The ESG movement presents numerous opportunities for organizations to promote and improve overall performance.  By injecting the important focus on “sustainability,” organizations can take a broader view of their respective corporate missions to advance numerous objectives, including the financial bottom line.

Under “traditional” economic analysis (e.g. Milton Friedman and a shareholder-interests only), a corporation’s sole mission was to increase shareholder value.  The market rules and shareholders focus is solely on their stock values. Everyone has to acknowledge this focus.  The question is whether a “broader” focus to include environmental, social and governance concerns are consistent with this limited focus or whether the ESG perspective advances shareholder interests.

Let’s start with a basic proposition – governance improvements are low-hanging fruit in the ESG equation and clearly improves corporate sustainability and overall financial performance.  This is demonstrated by the basic fact that ethical companies perform better in the marketplace than “un-ethical” companies.

LRN’s 2022 Program Effectiveness Reports over the last few years have demonstrated consistently that values-based leadership with a focus on ethics and compliance “transform culture and impact behavior; rules merely set minimum standards . . . values tell us what we should do.”  An organization dedicated to values with improve performance across operations and will be more successful at integrating ethics and compliance into its day-to-day operations.  As such, values-based leadership, once defined, can set a valuable foundation for ESG programs.

Some may question the value of each of the two remaining elements of an ESG program – the E for environmental and the S for social justice issues.  How do these each translate into advancing shareholder interests?  One easy link is access to capital – investors have demanded greater focus on ESG as a condition for investment and access to capital. The “E” part of this makes sense – companies that operate with significant exposure to climate change and environmental issues should be devoting more effort to measuring environmental impact, relevant costs and marketplace influences from environmental and climate change concerns.  This is a basic requirement for any business and financial planning.
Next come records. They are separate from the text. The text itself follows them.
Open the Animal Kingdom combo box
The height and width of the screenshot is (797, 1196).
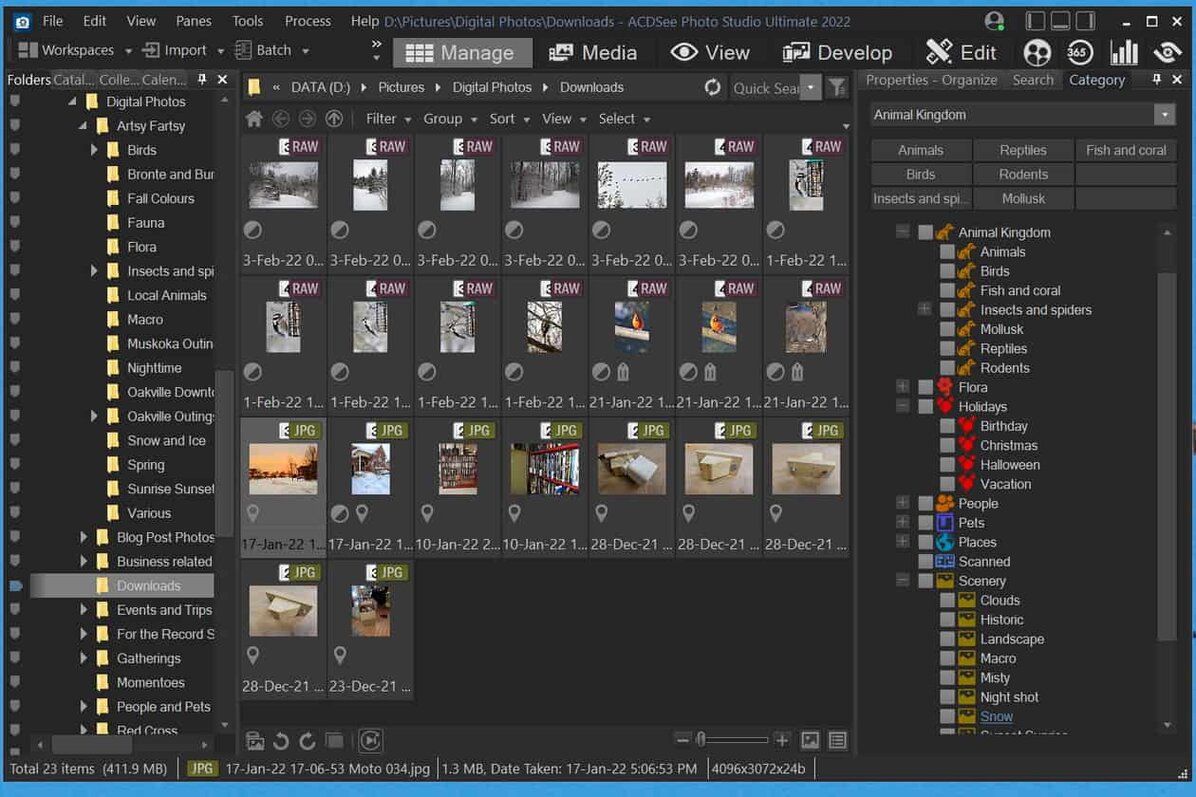1022,115
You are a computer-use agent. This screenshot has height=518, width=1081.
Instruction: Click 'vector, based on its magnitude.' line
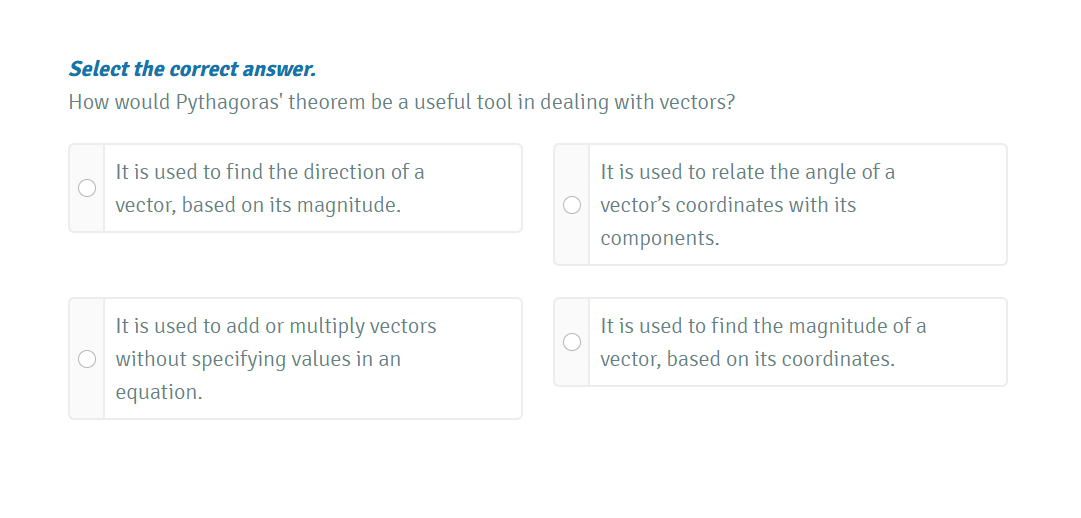click(258, 205)
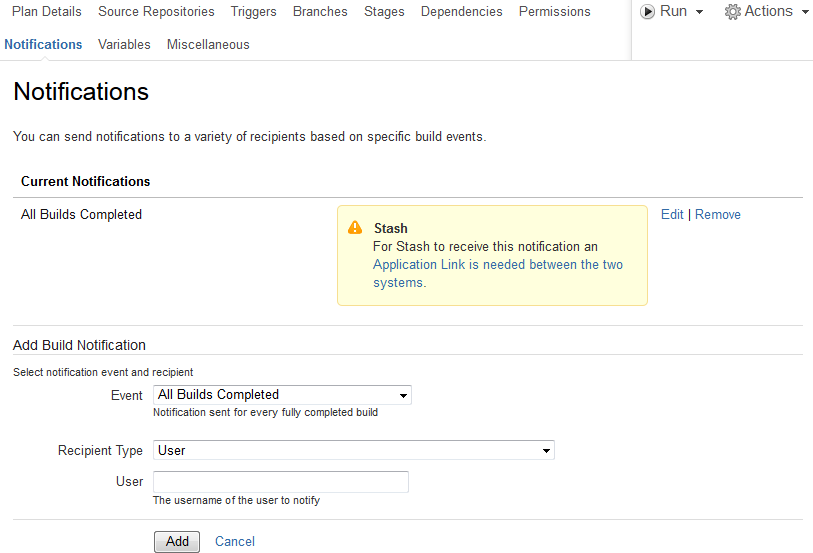Open the Event dropdown

pyautogui.click(x=282, y=395)
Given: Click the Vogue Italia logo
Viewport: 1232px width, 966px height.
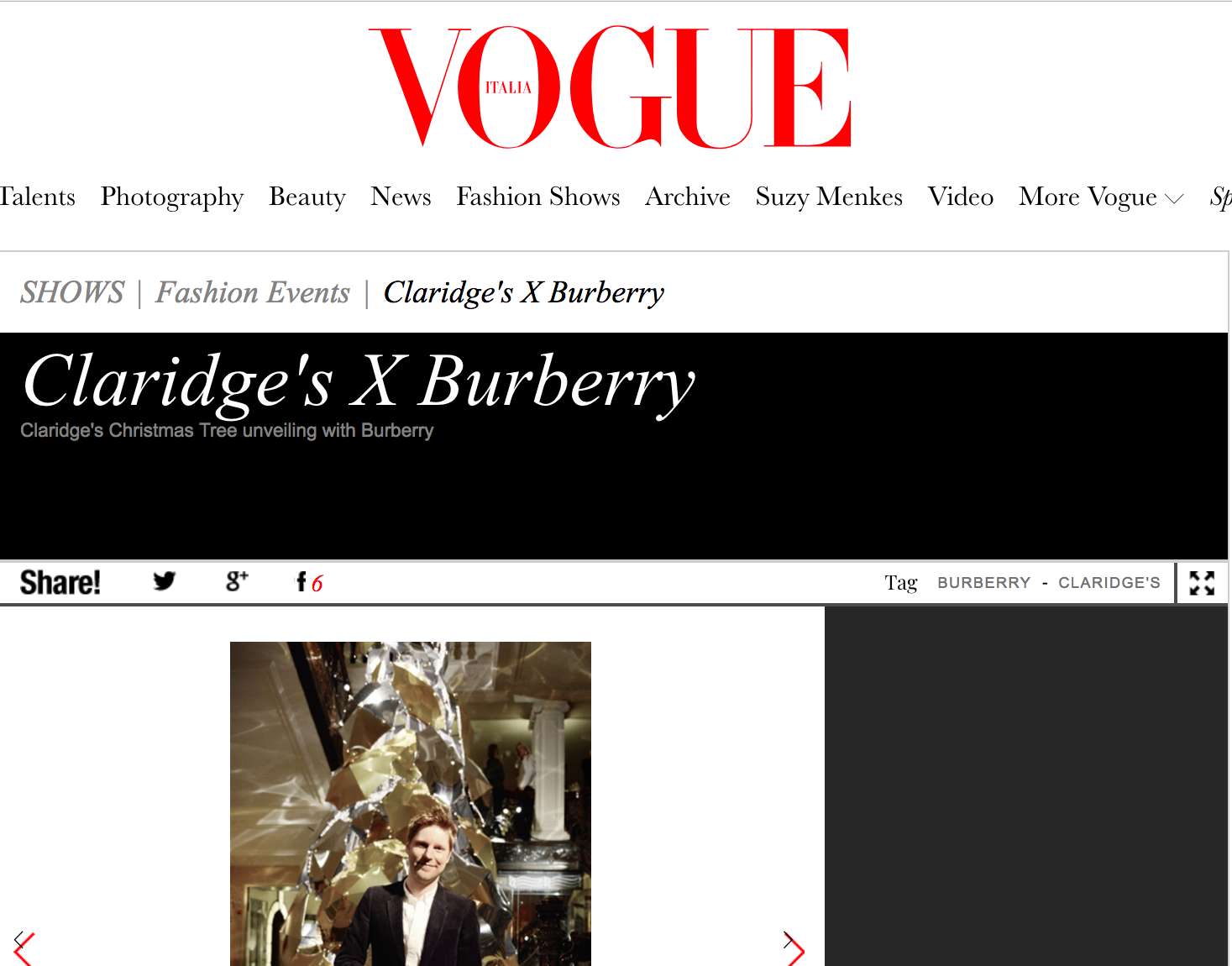Looking at the screenshot, I should [611, 87].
That leaves the “S” element.  This is where definition of the “S” factor is critical.  It is important to link the organization’s activities to an appropriate “S” issue.  For example, diversity of a company’s board, senior management and overall workforce is an important issue and worthy of designation under the “S” factor.  From the shareholder (and investor) perspective, such a focus is well-deserved and inextricably linked to financial performance and sustainability.  There is consistent research linking diversity to an overall board’s performance. 

In today’s multi-cultural and multi-racial society, companies that ignore the importance of diversity will experience negative perceptions and consequences in the marketplace.  Consumers reflect society and the demands for increased focus on diversity.  An organization that measures its own performance on this key factor will be rewarded in the marketplace and with its key stakeholders – shareholders and investors.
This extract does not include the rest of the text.